A $278 million government fillip is needed to maintain Queenstown as New Zealand’s tourist mecca, a new report shows.
The Queenstown Lakes District Council-commissioned business case, delivered to the Government ahead of this year’s Budget, calls for Central Government investment to boost infrastructure and ease pressure on ratepayers.
It found “while strong tourism growth has benefited Queenstown, it has also led to serious capacity constraints and infrastructure pressures, which risk compromising the international visitor experience, constraining future growth, and negatively impacting New Zealand’s tourism industry”.
There are 34 international visitors to every Queenstown resident.
The report says the council has taken steps to mitigate the issue, but cannot fund the level of investment required without compromising other services.
“At peak times, 58,580 people are using Queenstown’s infrastructure, of which only 21,288 are residents.”
After weighing up three options, it settled on one that asks the Government to loosen the purse strings to the tune of $278 million over five years.
“The sustained scenario would maintain Queenstown’s visitor experience and underpin further growth in international visitors, and would provide a more proportionate balance between the residents and local businesses who fund the majority of tourism-related infrastructure, and the international tourists who benefit from it.”
Much of the Crown money would be spent on transport projects and the Town Centre.
If the Government decided against the proposed investment, a bed tax has been suggested as an alternative.
Mayor Jim Boult has been a strong advocate for a bed tax, but has faced equally strong opposition from some of the resort’s accommodation providers, who say it could drive visitors away.
The report also highlights the benefits of Queenstown as a drawcard for the rest of the country.
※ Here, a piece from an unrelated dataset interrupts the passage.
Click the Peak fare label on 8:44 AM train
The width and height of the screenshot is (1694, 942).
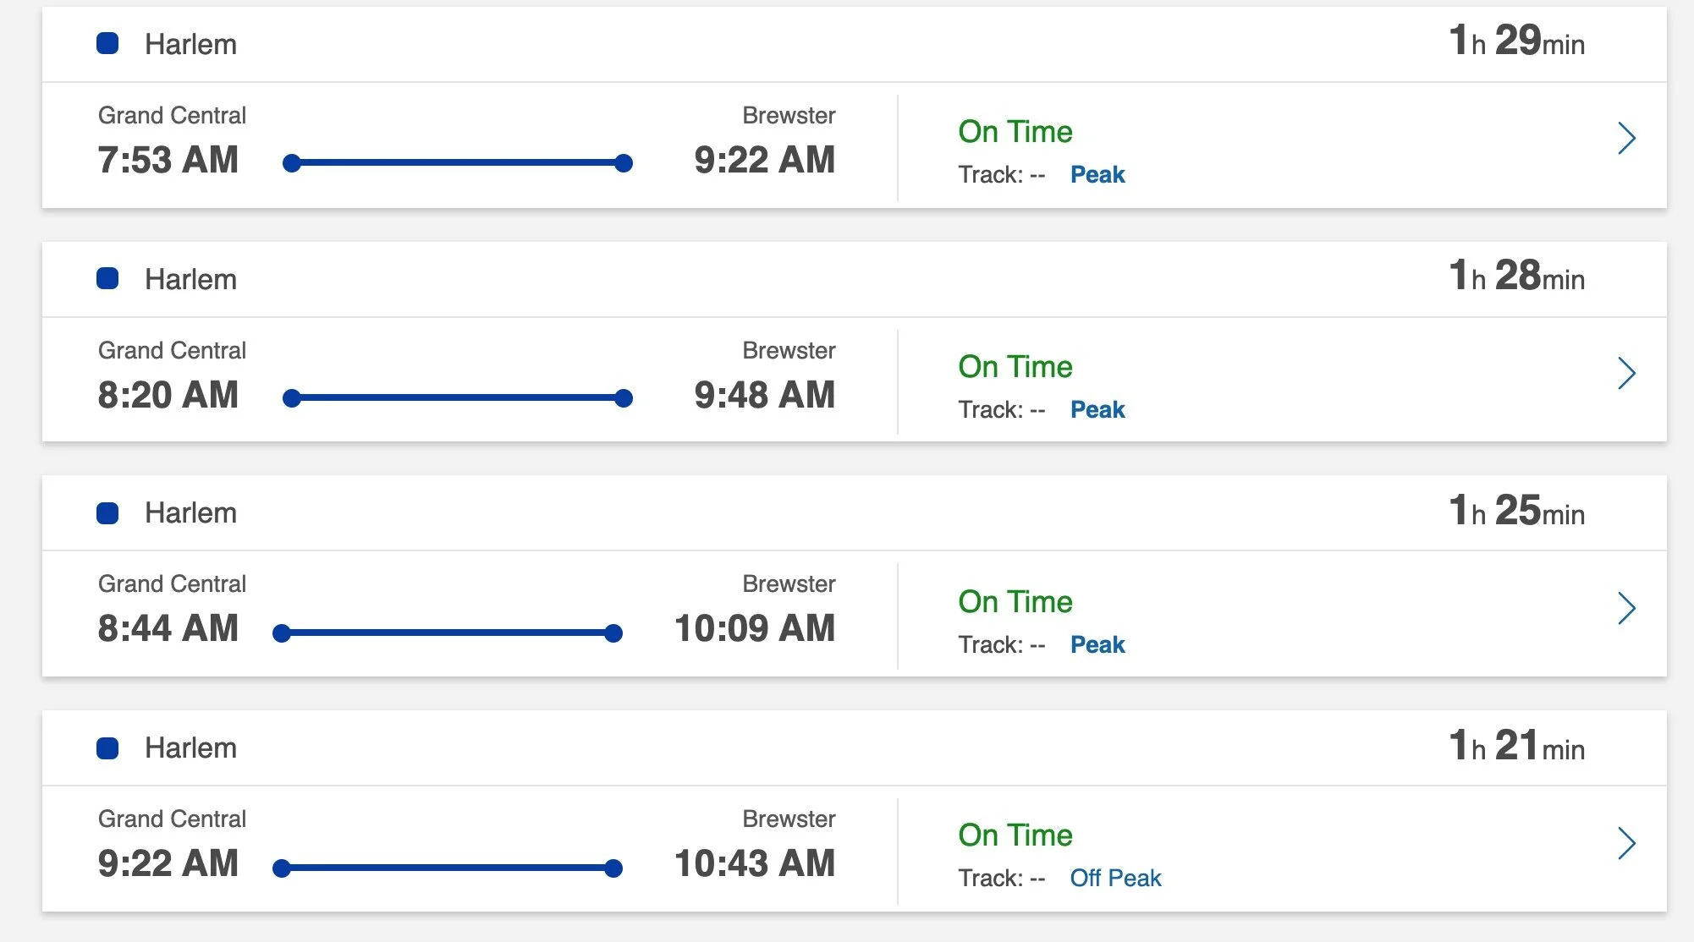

Visitors who come to New Zealand because of Queenstown spend a total of $1.44–$1.74 billion per year nationally, it found.
But if Queenstown cannot maintain its visitor experience, some of that benefit may be lost, it warns.
Finance Minister Grant Robertson, visiting the resort on Tuesday, told Chamber of Commerce members he was open to the conversation with Queenstown about finding different ways to fund close to $1 billion of infrastructure over the next 10 years.
First, though, he wants to know “what it’s for” and says it needs an infrastructure plan.
Three weeks ago Queenstown’s council adopted its most ambitious long-term plan, which includes the $327 million town centre masterplan.
It outlines $990m of work to be done between now and 2028, when that work will be done and how the council was planning on funding it.